REQUISITOS:
a) Según el texto sobre Los Bunkers, ¿en qué calle estaba la pensión donde se fueron a vivir Álvaro y Gonzalo?
b) ¿Por qué, según el texto sobre Los Bunkers, los López sentían total libertad pese a lo austero de la pensión? Responde en una a tres oraciones.
c) Reproduce tal cual el fragmento del texto sobre Los Bunkers que empieza en "En una pensión" y termina en "de sus líderes.".

TEXTO PROPORCIONADO:

Crónica

Canción para mañana


En el búnker de Los Bunkers

En una pensión de la calle Huérfanos, en pleno centro de Santiago, la banda que marcaría a toda una generación prepara su nuevo disco, Canción de lejos. Los músicos de Los Bunkers lo hacen en un ambiente de relajo, muy festivo, bajo el liderazgo de dos mujeres dispuestas a dar todo por el grupo. Fragmento de Canción para mañana, las memorias escritas por uno de sus líderes.

Los Bunkers por Rubén Márquez

Álvaro y Gonzalo se fueron a vivir a una pensión en la calle Huérfanos, casi en la esquina con Maturana, en el Barrio Brasil. La antigua casona de fachada roja albergaba a otras ocho personas quienes compartían un solo baño y el mismo refrigerador. La habitación de los chiquillos tenía dos camas, un velador, una pequeña alfombra y un perchero de madera, pero pese a lo austero de las circunstancias, el ánimo de los López era de total libertad. Desde que habían llegado a Recoleta a vivir a casa de sus abuelos, era la primera vez que tenían llaves propias y podían manejar sus horarios con total autonomía.

LÍNEAS DE DATOS:

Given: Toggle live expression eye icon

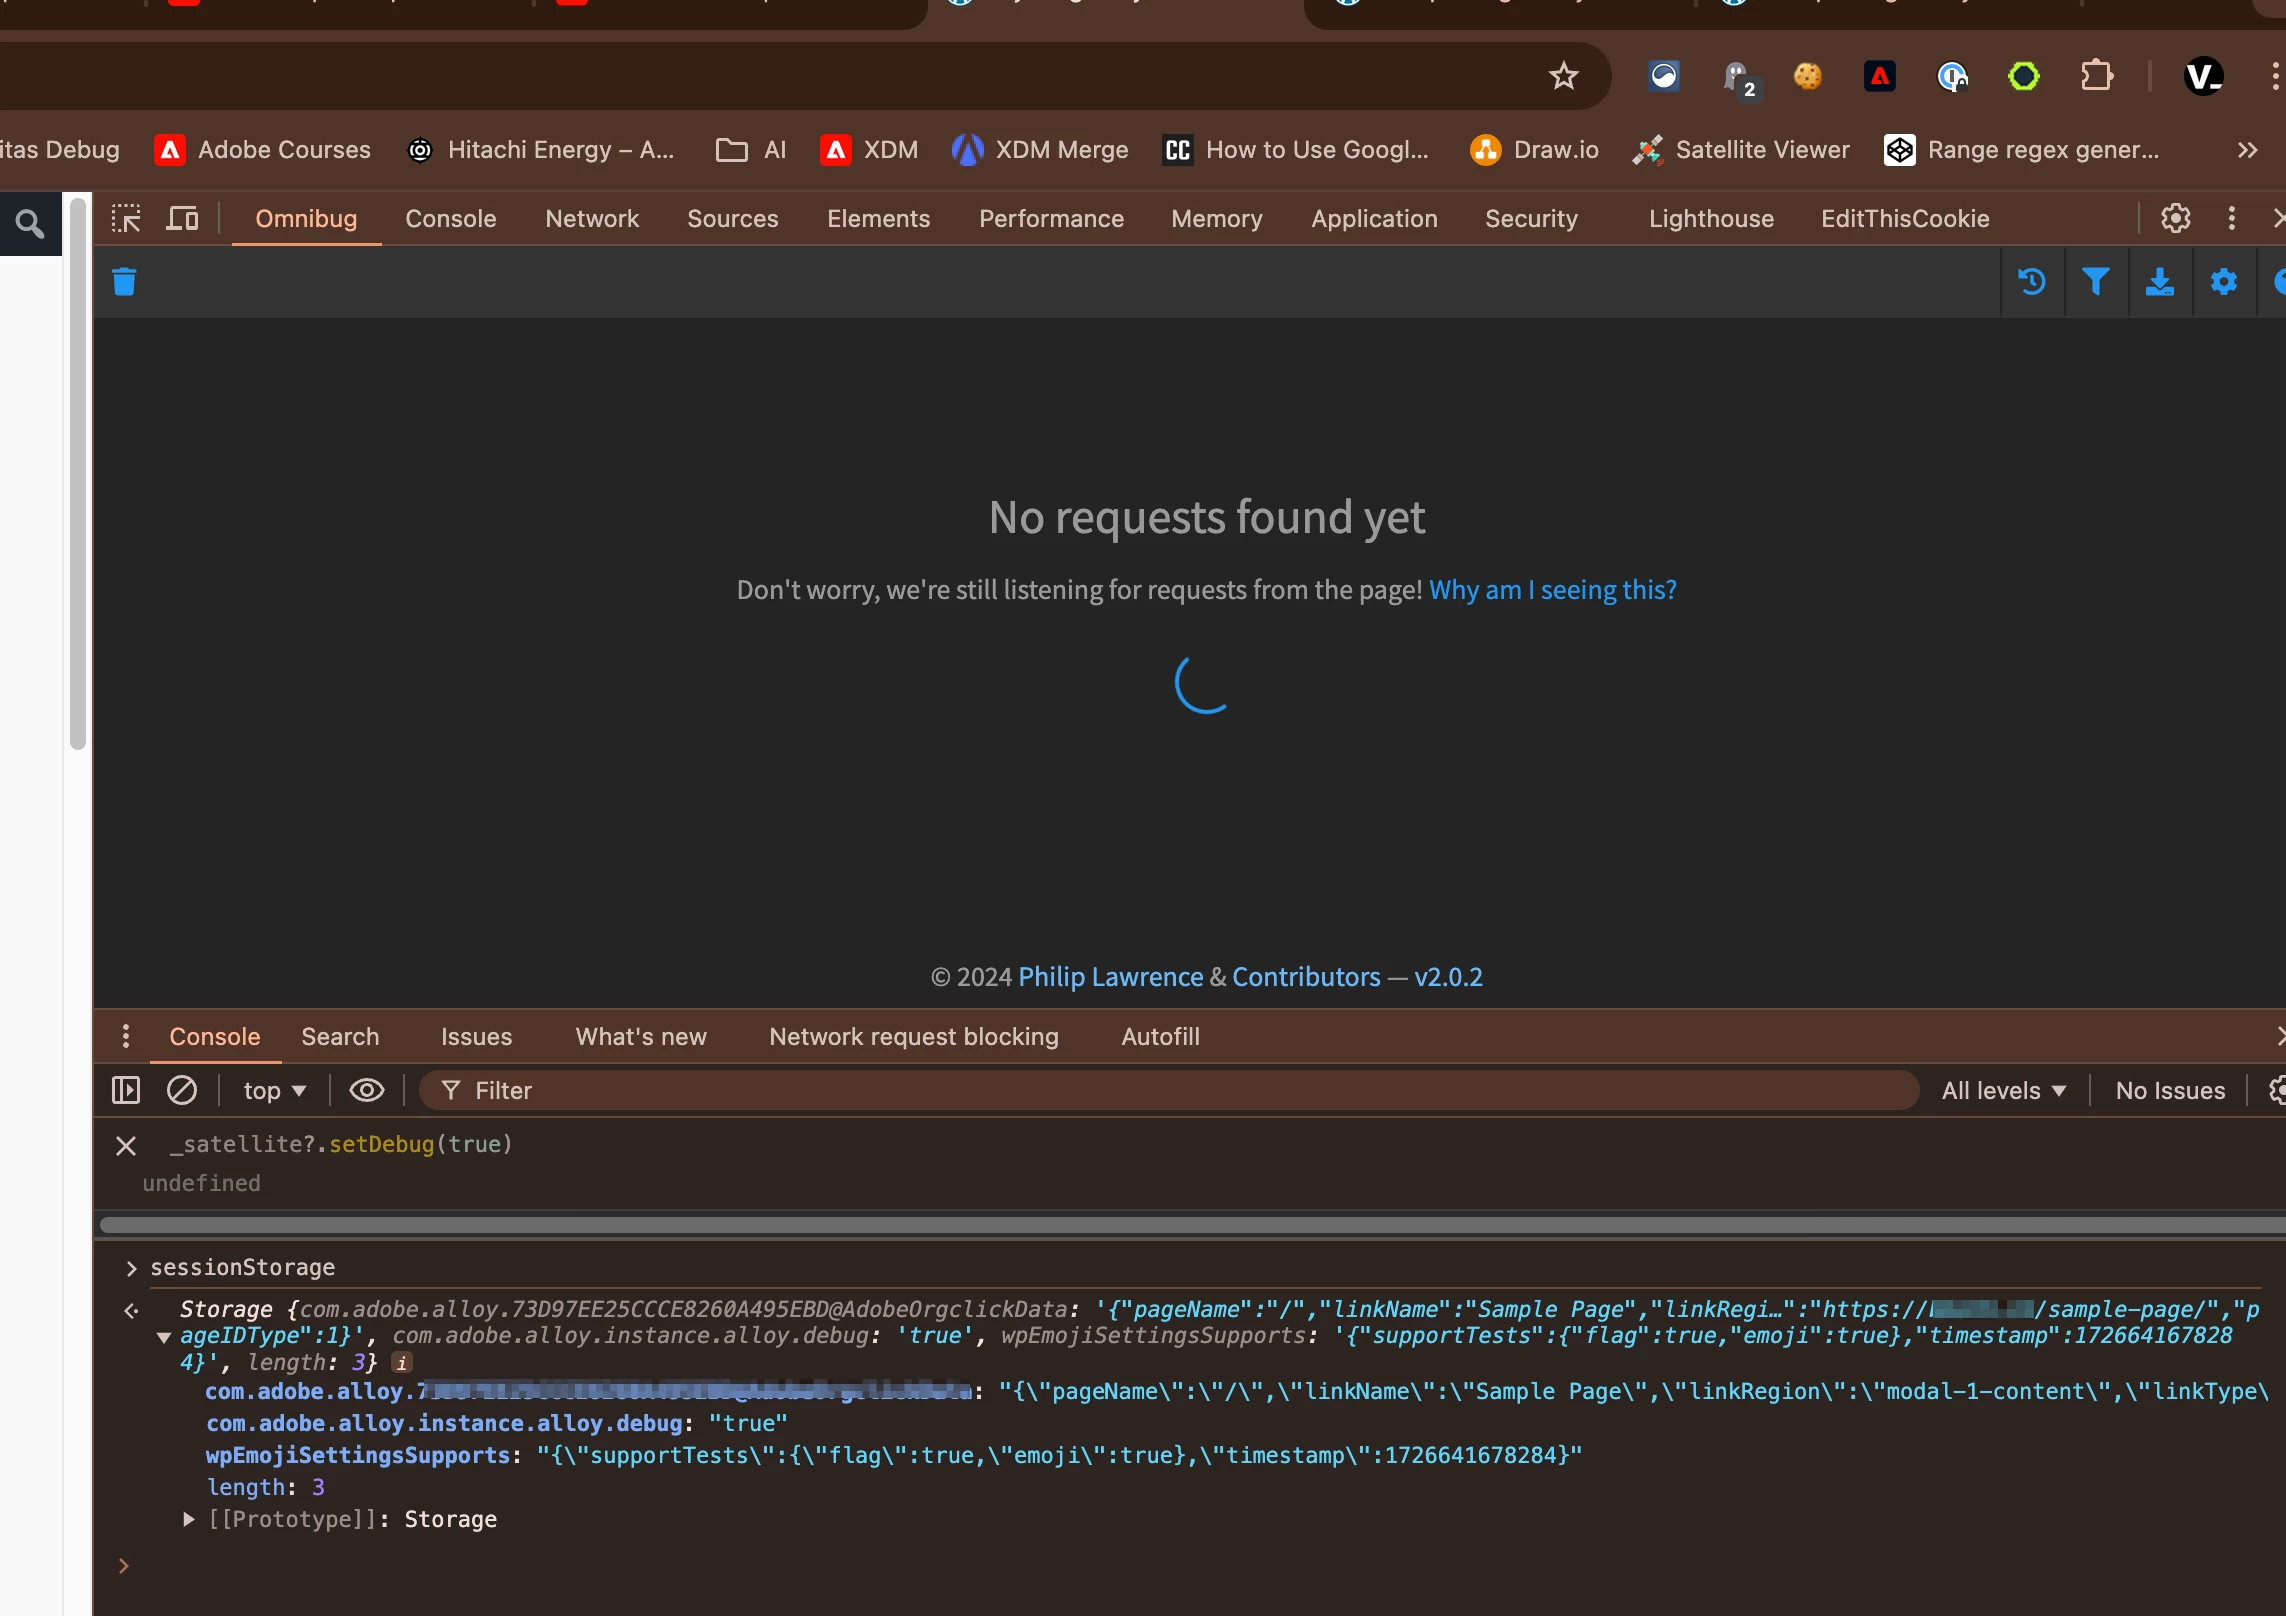Looking at the screenshot, I should coord(366,1090).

SOLUCIONES POR TAREA:
a) En la calle Huérfanos, casi en la esquina con Maturana, en el Barrio Brasil.

b) Desde que habían llegado a Recoleta a vivir a casa de sus abuelos, era la primera vez que tenían llaves propias. También podían manejar sus horarios con total autonomía.

c)
En una pensión de la calle Huérfanos, en pleno centro de Santiago, la banda que marcaría a toda una generación prepara su nuevo disco, Canción de lejos. Los músicos de Los Bunkers lo hacen en un ambiente de relajo, muy festivo, bajo el liderazgo de dos mujeres dispuestas a dar todo por el grupo. Fragmento de Canción para mañana, las memorias escritas por uno de sus líderes.